Like I said earlier, I was very aware of my body today. I had a bit of pelvic girdle pain from driving to/from Toronto yesterday and sitting most of the day in a class.  So my body was not happy today.  There is nothing like pain to make you aware of your every movement.  So I decided to make a list of all the physical movements I did today:

  • Lying to sitting to get out of bed
  • Lifting son from crib
  • In and out of rocking chair
  • Standing at change table
  • Bending to get into dresser
  • Carrying son and other objects simultaneously
  • Carrying while rotating to reach for something
  • Walking around house with son
  • Up and down off floor
  • Playing on floor with son
  • Bending to peel son off body of lift up to carry
  • Standing to prepare food
  • Sitting to eat and feed
  • Bending to place son in crib
  • Standing to shower and get dressed
  • Stooping to practice walking with son
  • Squatting to pick things off floor
  • Crawling and reaching under couch
  • Crouching under table to pick up objects
  • Up and down stairs with 2 loads of laundry
  • Standing to sweep and squatting with dustpan
  • Standing to clean kitchen
  • Lying down to make love
  • Standing up to type
  • Sitting down computer work

Shoot – who needs to go to the gym!?  We didn’t go out today but if we had left the house, I would have added the following: placing son in and out of car seat, driving, pushing stroller or wearing baby on back, and walking while pushing grocery cart.

◆ **Input data**
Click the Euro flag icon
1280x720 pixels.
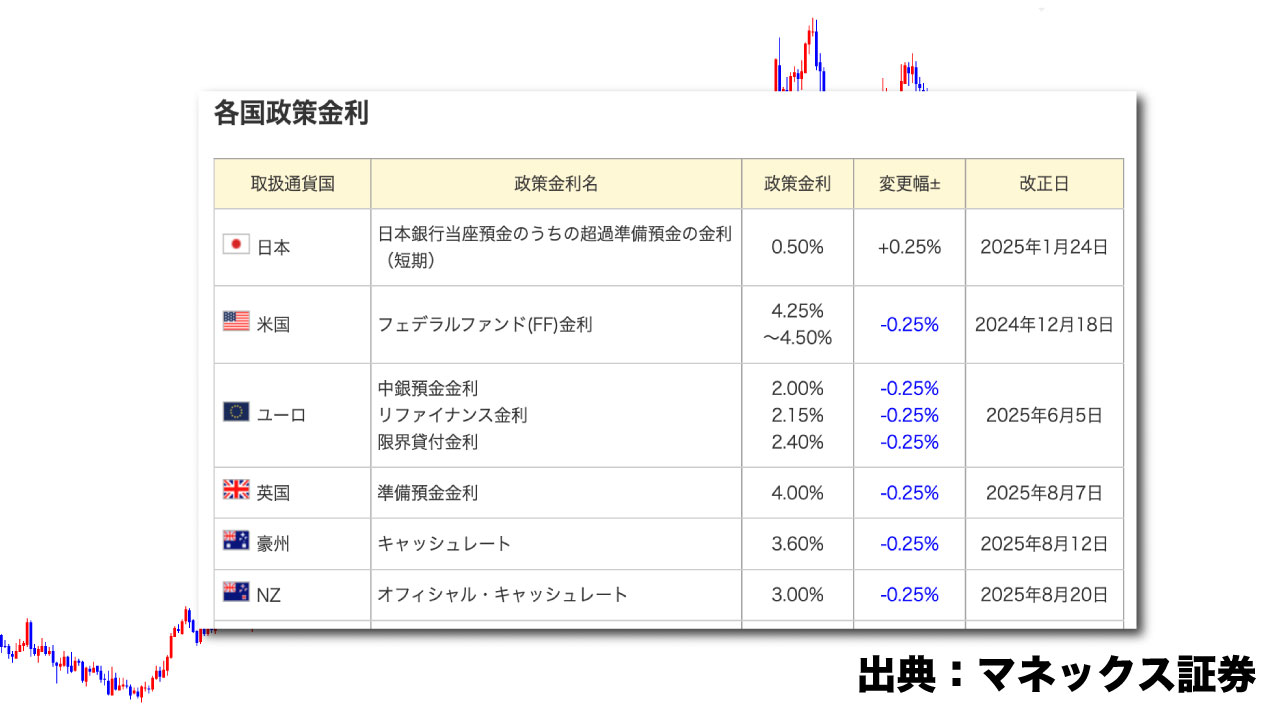tap(236, 411)
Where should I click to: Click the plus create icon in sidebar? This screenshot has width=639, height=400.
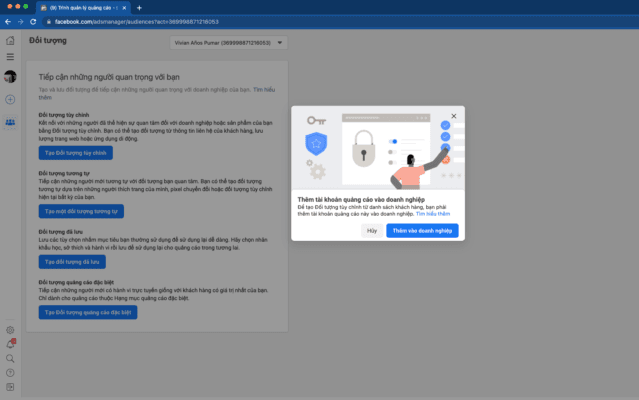10,100
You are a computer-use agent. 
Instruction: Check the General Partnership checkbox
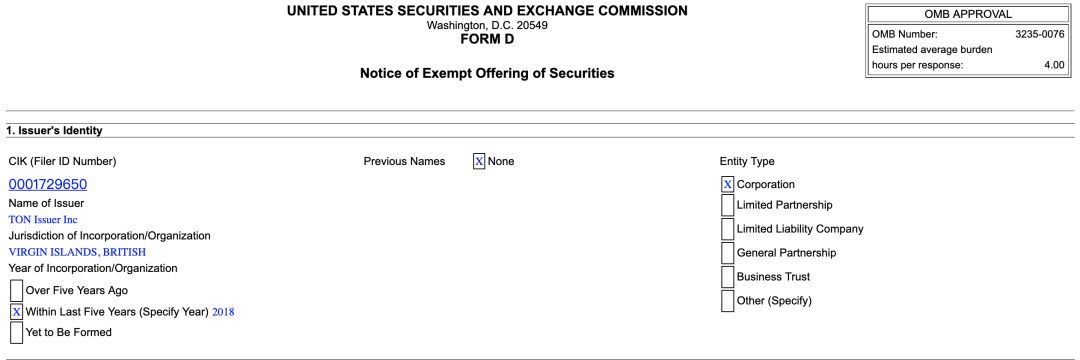click(727, 253)
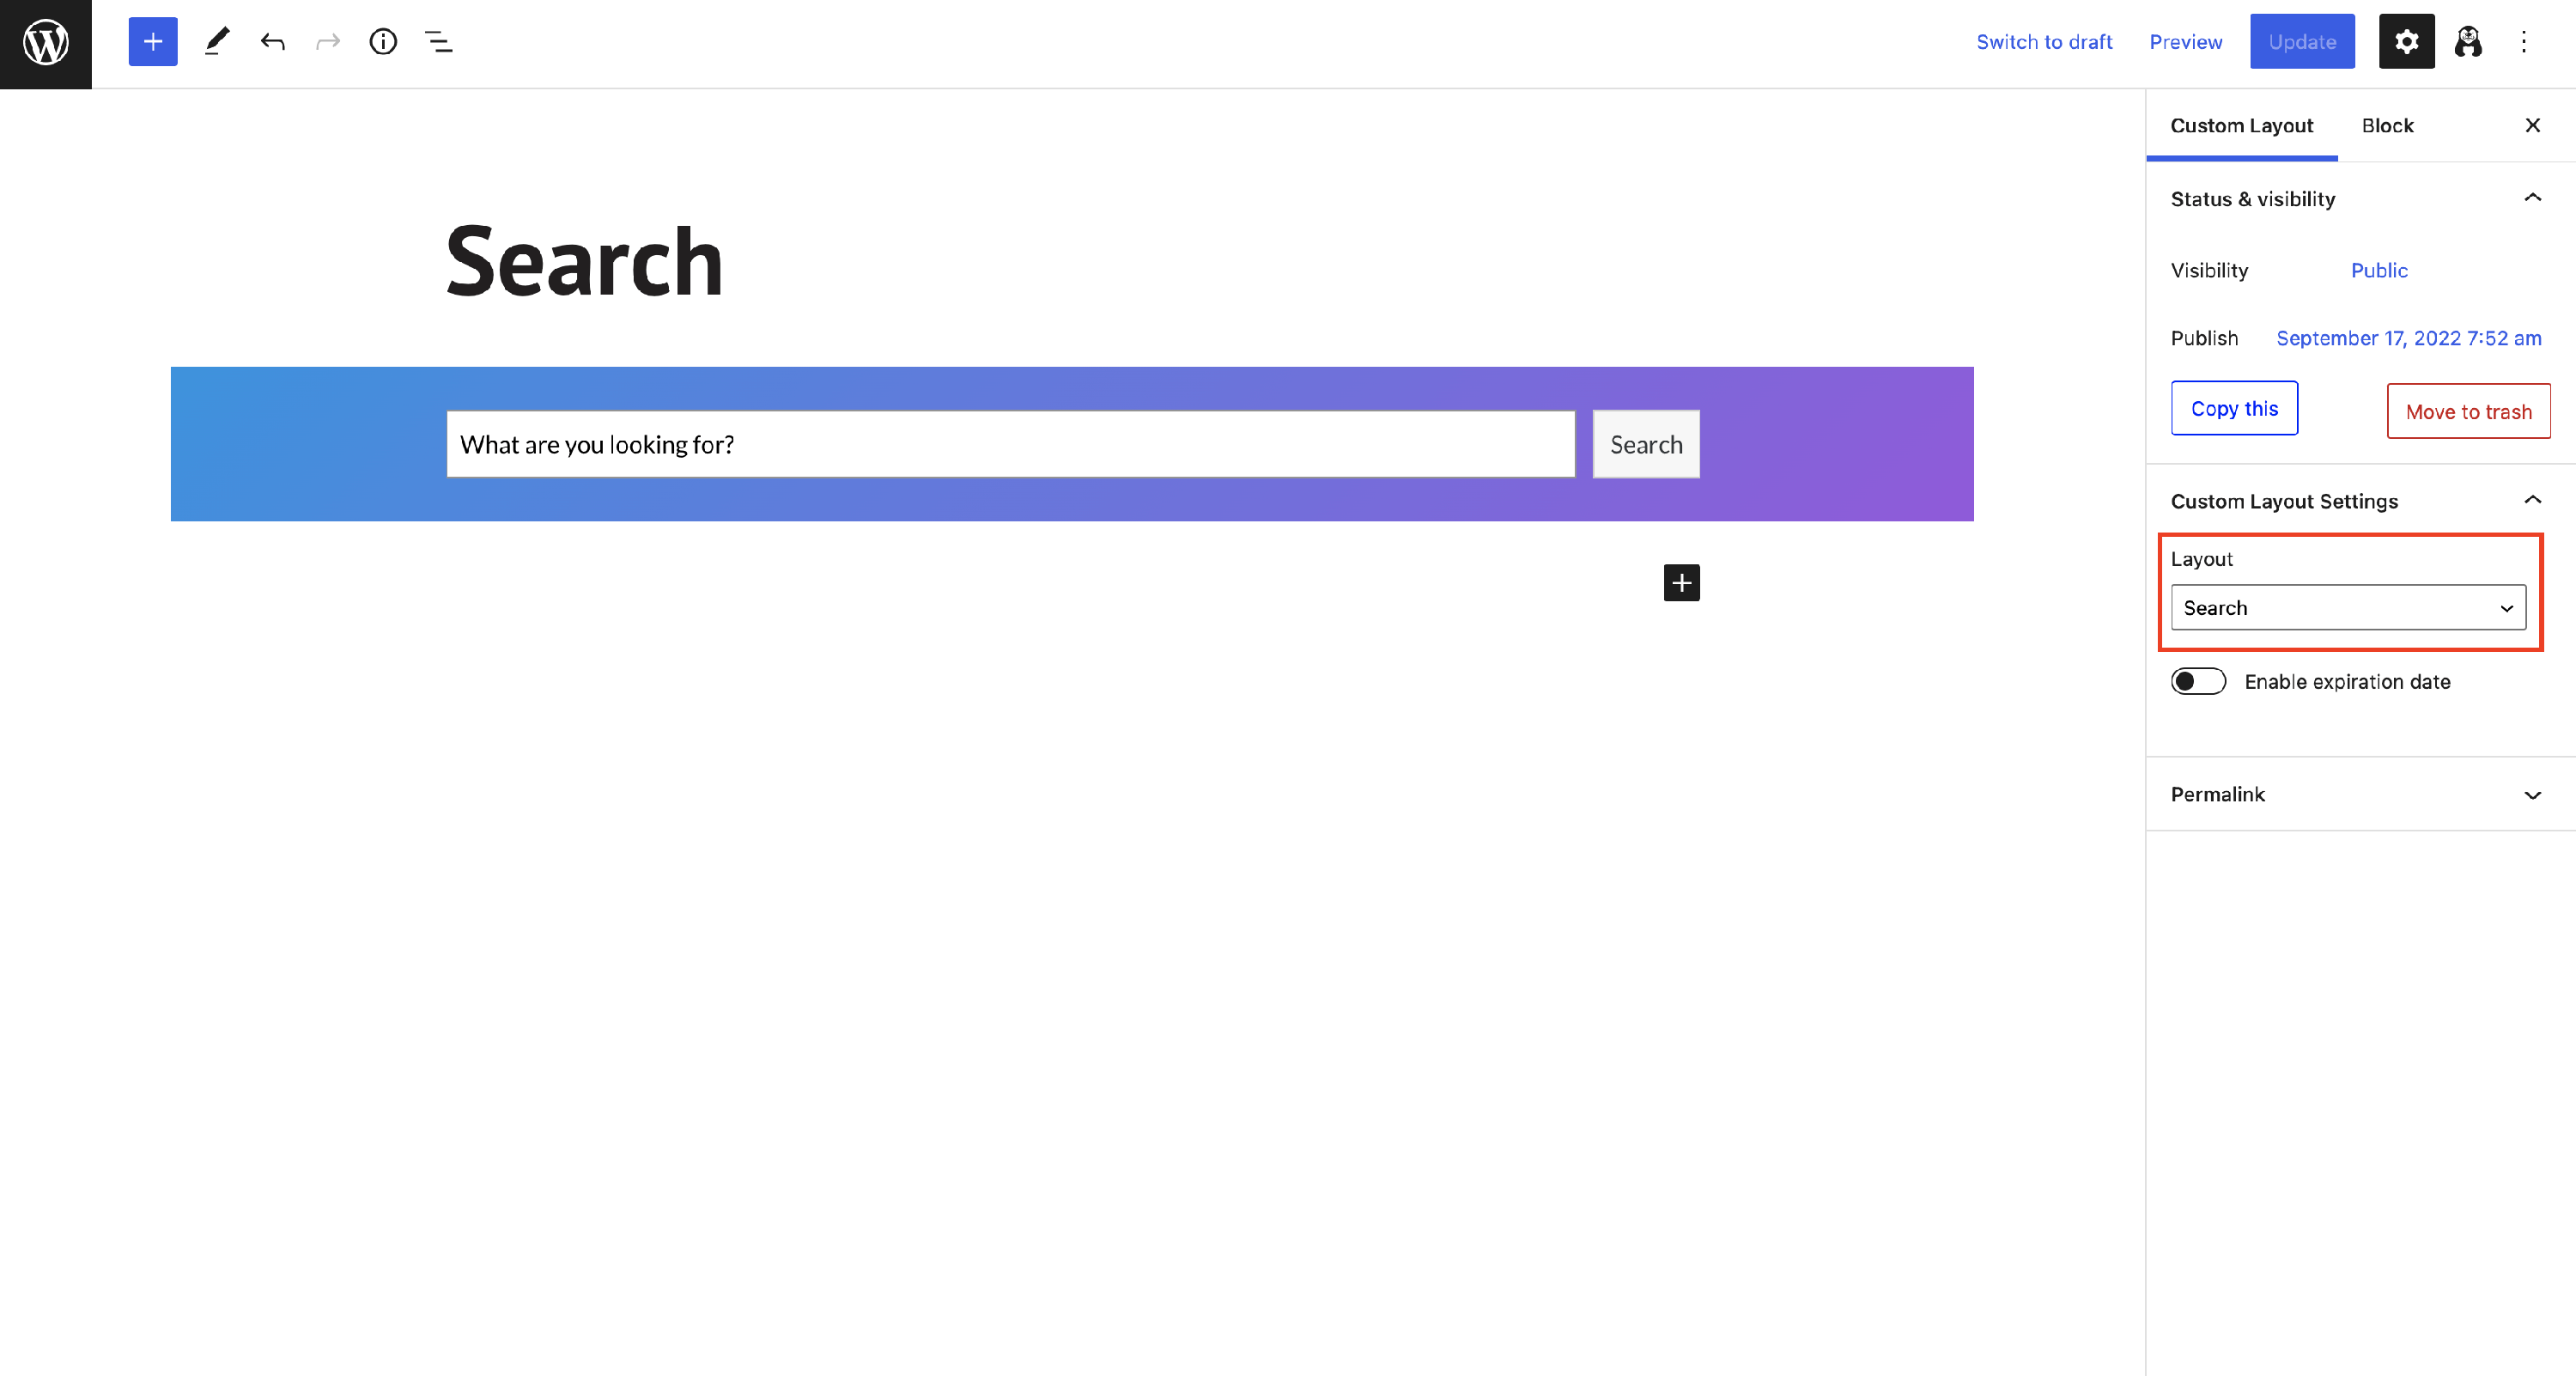The image size is (2576, 1376).
Task: Click the Switch to draft link
Action: coord(2044,42)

◆ **Brief**
Summarize the excerpt on the writer's daily movements in two sentences.

◆ **Response to the exercise**
Pelvic girdle pain from driving to and from Toronto and sitting in a class the day before made the writer aware of every movement, so the writer listed all the physical movements done that day, such as lifting a son from the crib, carrying laundry up and down stairs, and sweeping. The writer jokes that this makes the gym unnecessary and adds that leaving the house would have added more, like placing the son in and out of a car seat, driving, pushing a stroller, and pushing a grocery cart.